Reproduce the lines below word for word, leaving out the pictures.

>> start DATA IN THIS EXERCISE

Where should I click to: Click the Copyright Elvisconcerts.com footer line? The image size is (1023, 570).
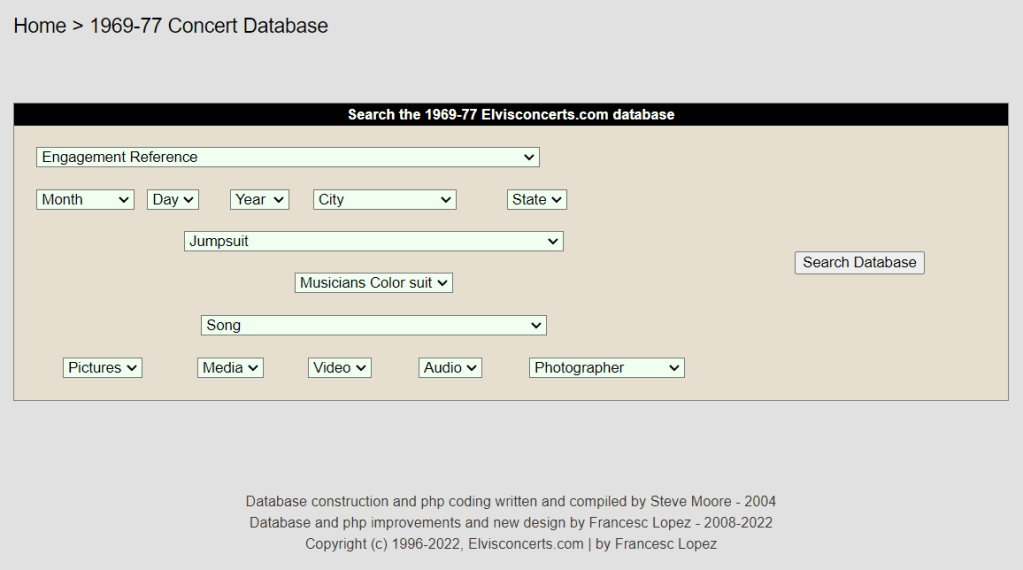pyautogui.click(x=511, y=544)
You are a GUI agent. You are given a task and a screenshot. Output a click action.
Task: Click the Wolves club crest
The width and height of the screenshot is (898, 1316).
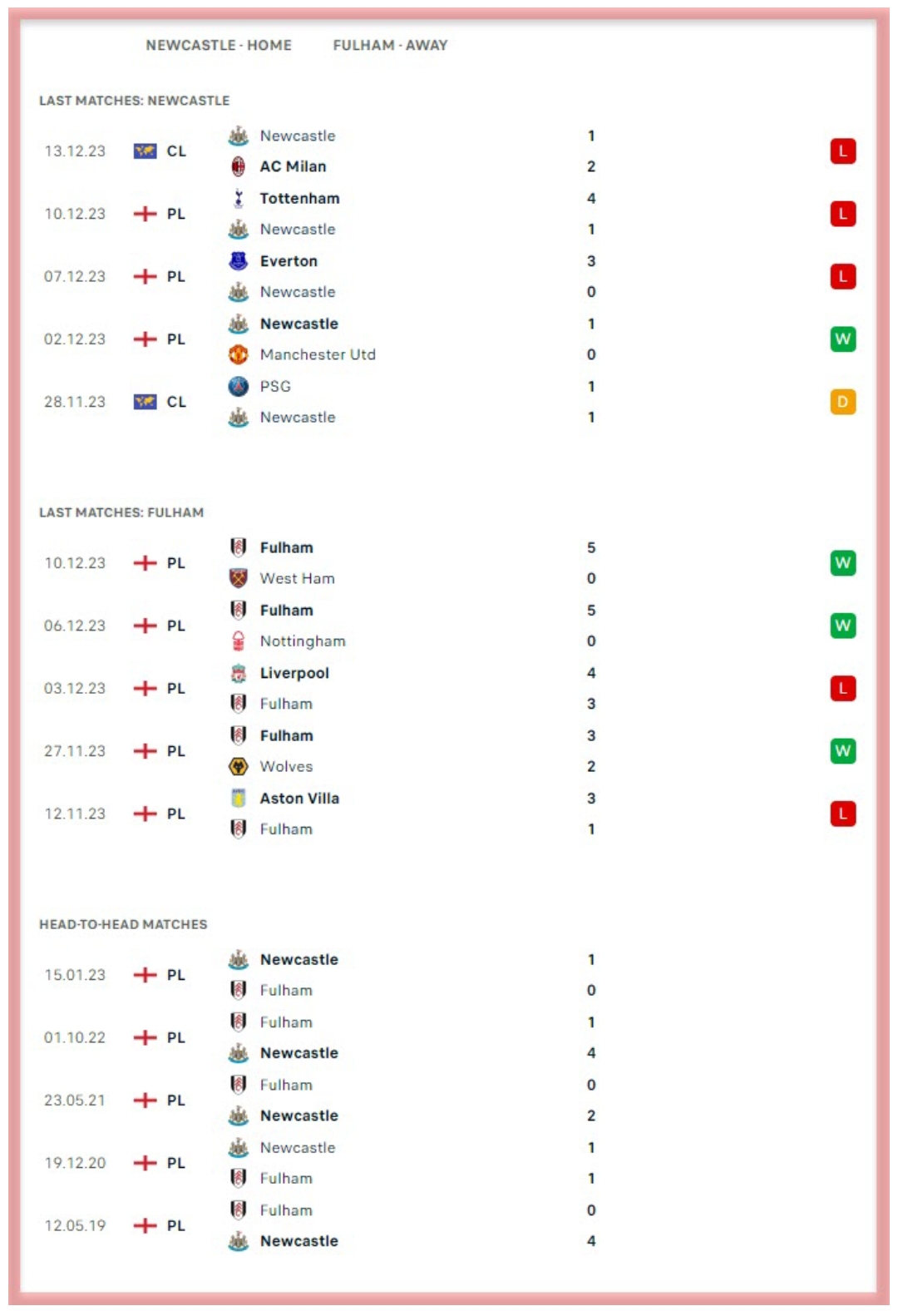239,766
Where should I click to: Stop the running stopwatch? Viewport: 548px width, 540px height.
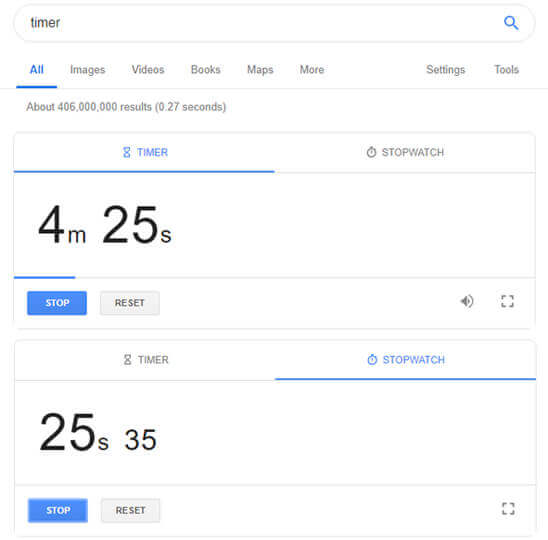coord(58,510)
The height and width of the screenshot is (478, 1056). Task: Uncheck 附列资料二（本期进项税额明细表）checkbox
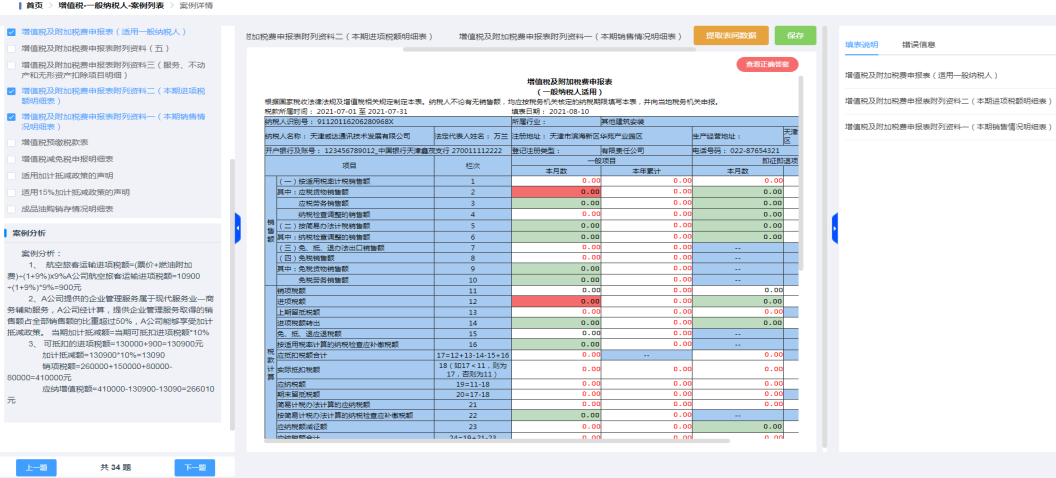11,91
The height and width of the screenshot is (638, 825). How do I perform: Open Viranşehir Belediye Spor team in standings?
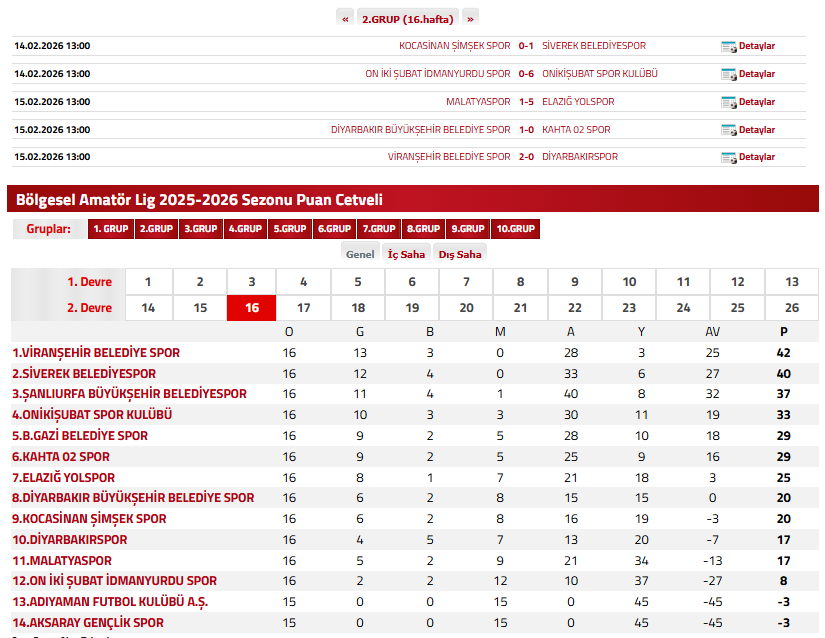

>> end DATA IN THIS EXERCISE

▶ [CORRECT ANSWER]:
Where should I click to: Click the Copyright Elvisconcerts.com footer line? The image size is (1023, 570).
pyautogui.click(x=511, y=544)
You are a GUI agent. You are given a task and a screenshot. Output a click action.
Task: Click the Wolves club crest
The width and height of the screenshot is (898, 1316).
239,766
Where should I click to: Stop the running stopwatch? Viewport: 548px width, 540px height.
coord(58,510)
The height and width of the screenshot is (478, 1056). Task: Uncheck 附列资料二（本期进项税额明细表）checkbox
11,91
The height and width of the screenshot is (638, 825). How do I perform: Open Viranşehir Belediye Spor team in standings?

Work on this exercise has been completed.